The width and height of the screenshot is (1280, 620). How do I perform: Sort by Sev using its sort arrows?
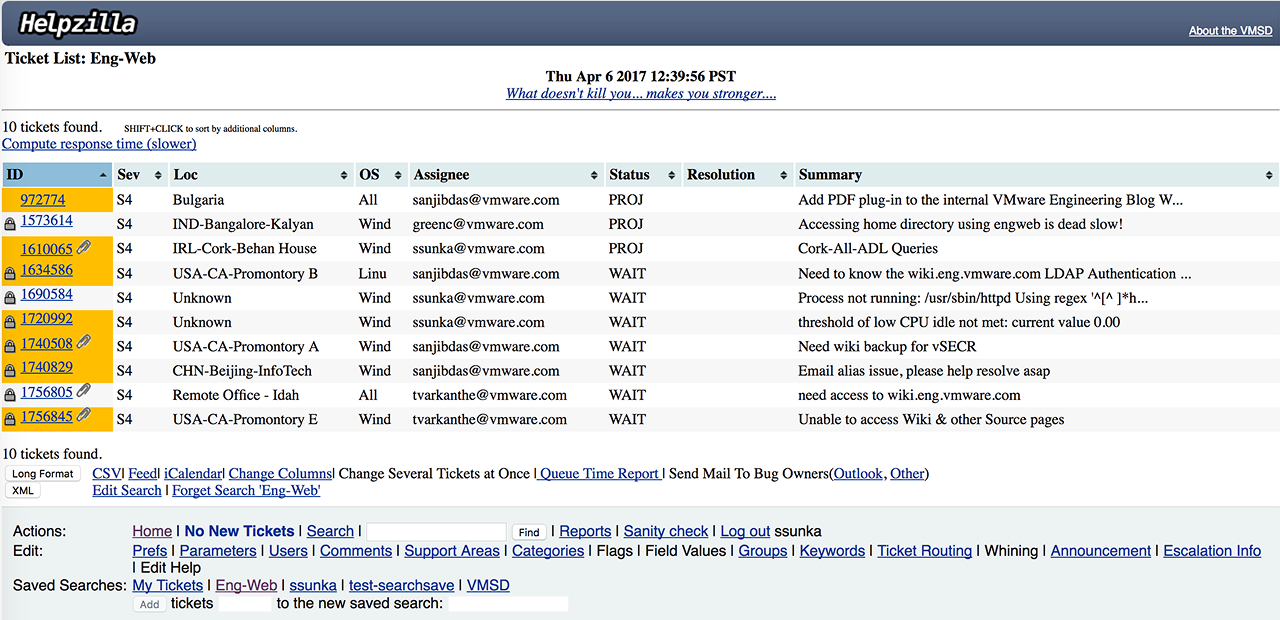click(157, 175)
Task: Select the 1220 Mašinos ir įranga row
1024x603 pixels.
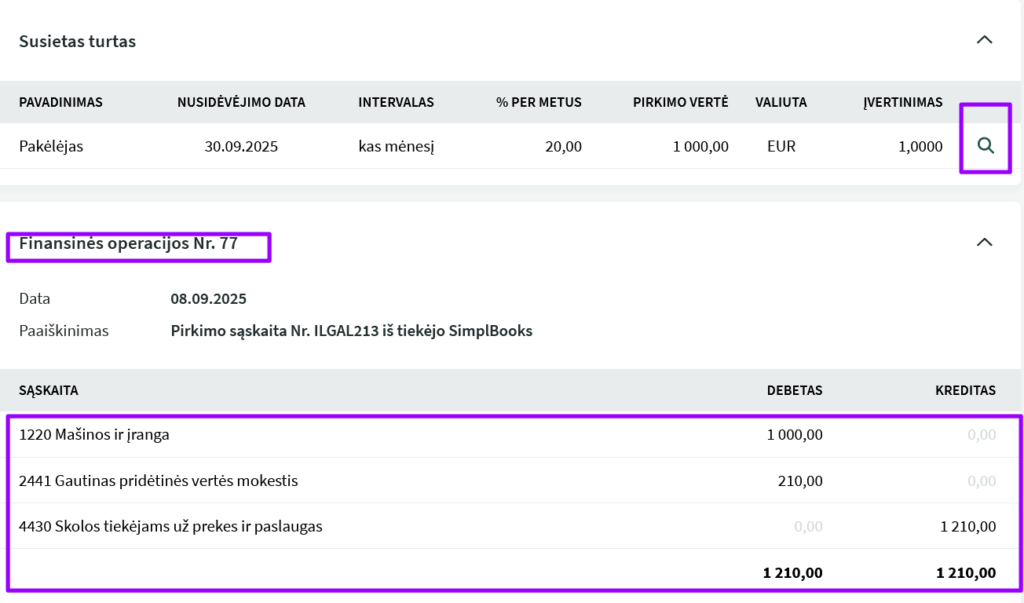Action: (94, 435)
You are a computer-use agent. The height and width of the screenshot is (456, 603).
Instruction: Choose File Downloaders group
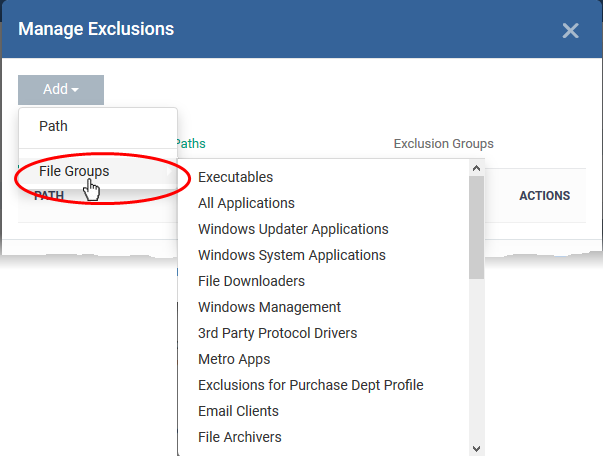[251, 281]
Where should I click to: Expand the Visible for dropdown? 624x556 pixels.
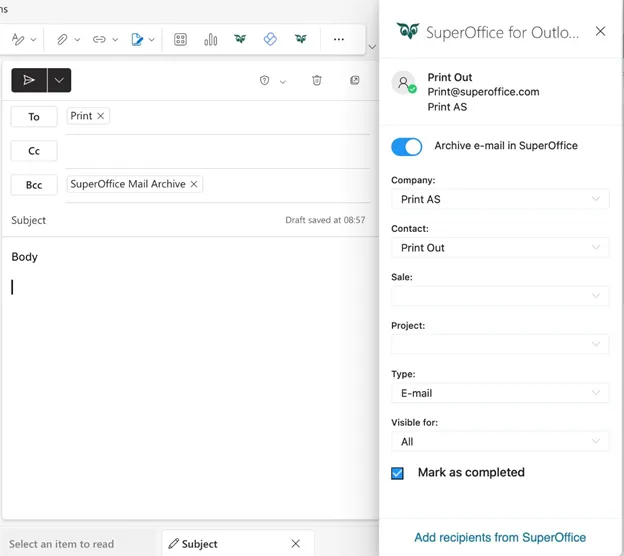click(499, 441)
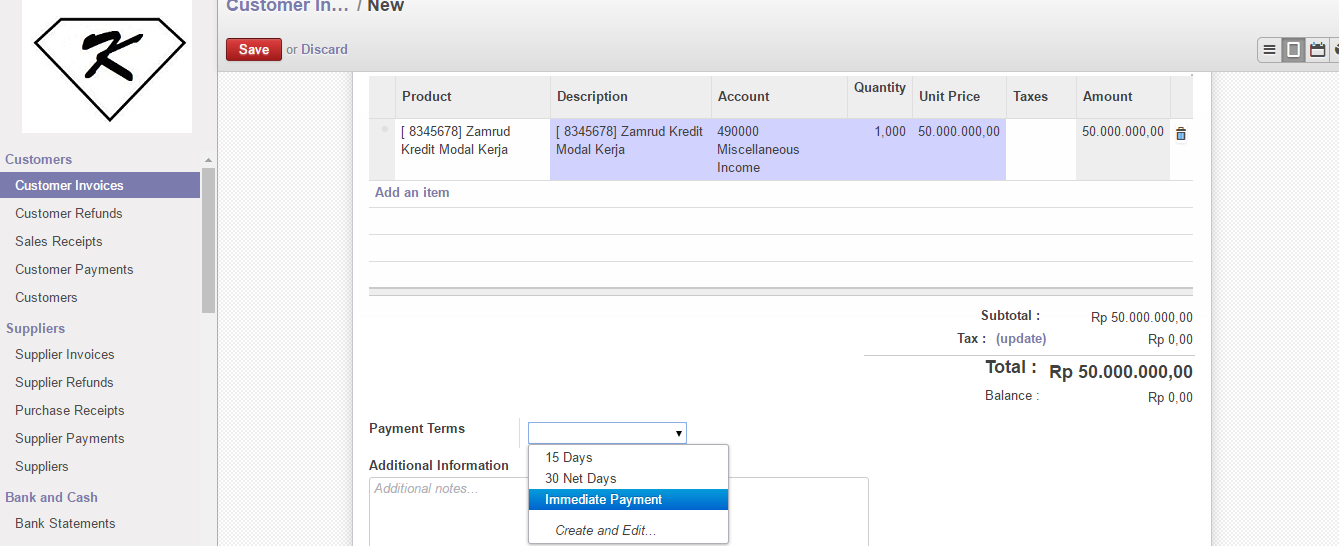Open Bank Statements menu item
Viewport: 1339px width, 546px height.
tap(65, 523)
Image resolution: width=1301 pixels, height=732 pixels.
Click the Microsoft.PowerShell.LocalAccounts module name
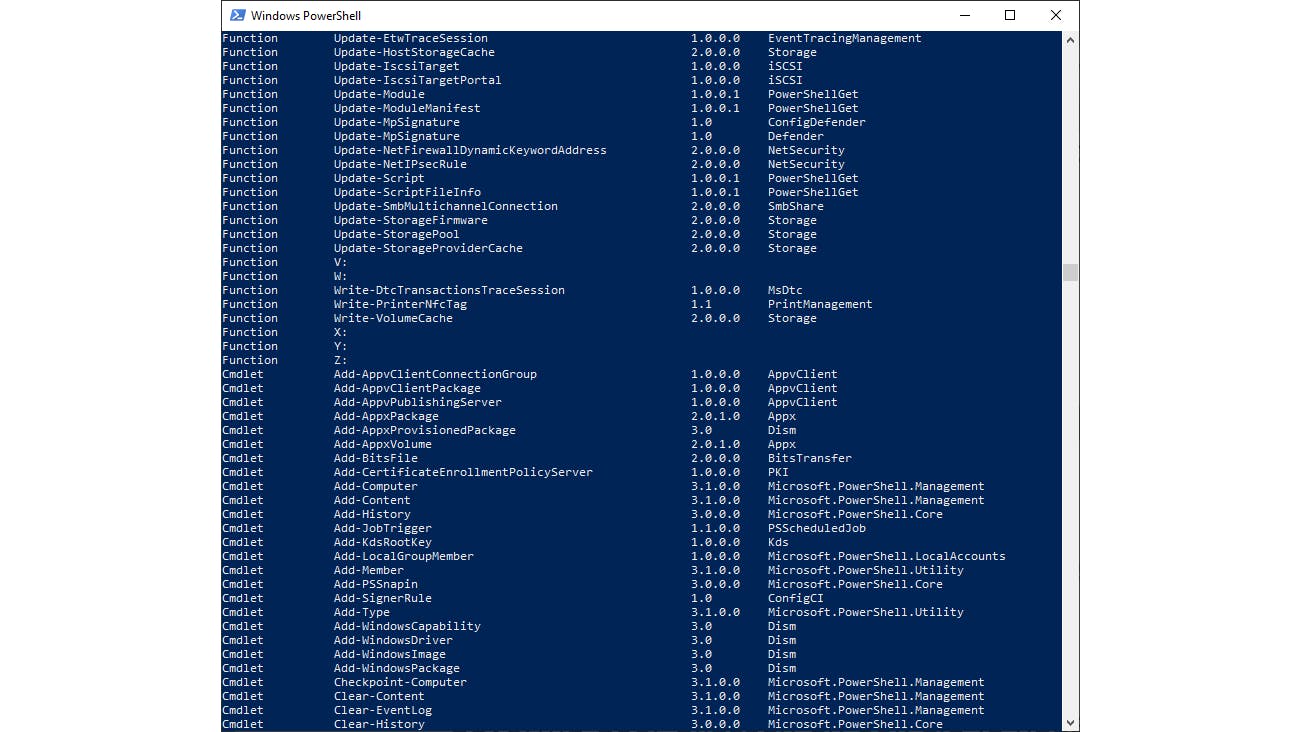[x=886, y=556]
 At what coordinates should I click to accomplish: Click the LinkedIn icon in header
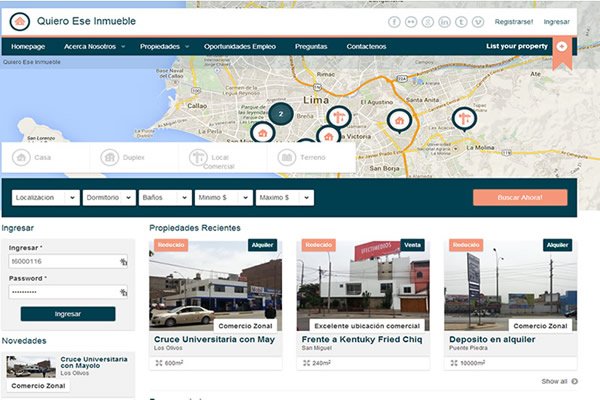click(444, 21)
::::
When you retype the records, keep every word exactly as written and exclude the pictures.

The width and height of the screenshot is (1280, 620). How do I perform: Sort by Sev using its sort arrows?
click(157, 175)
Task: Select the 1220 Mašinos ir įranga row
1024x603 pixels.
Action: (94, 435)
You are a computer-use agent. The height and width of the screenshot is (456, 603).
Instruction: Choose File Downloaders group
[251, 281]
Where should I click to: Expand the Visible for dropdown? 624x556 pixels.
click(499, 441)
Open Bank Statements menu item
Viewport: 1339px width, 546px height.
tap(65, 523)
Image resolution: width=1301 pixels, height=732 pixels.
Click the Microsoft.PowerShell.LocalAccounts module name
[x=886, y=556]
 At what coordinates should I click to accomplish: Click the LinkedIn icon in header
click(444, 21)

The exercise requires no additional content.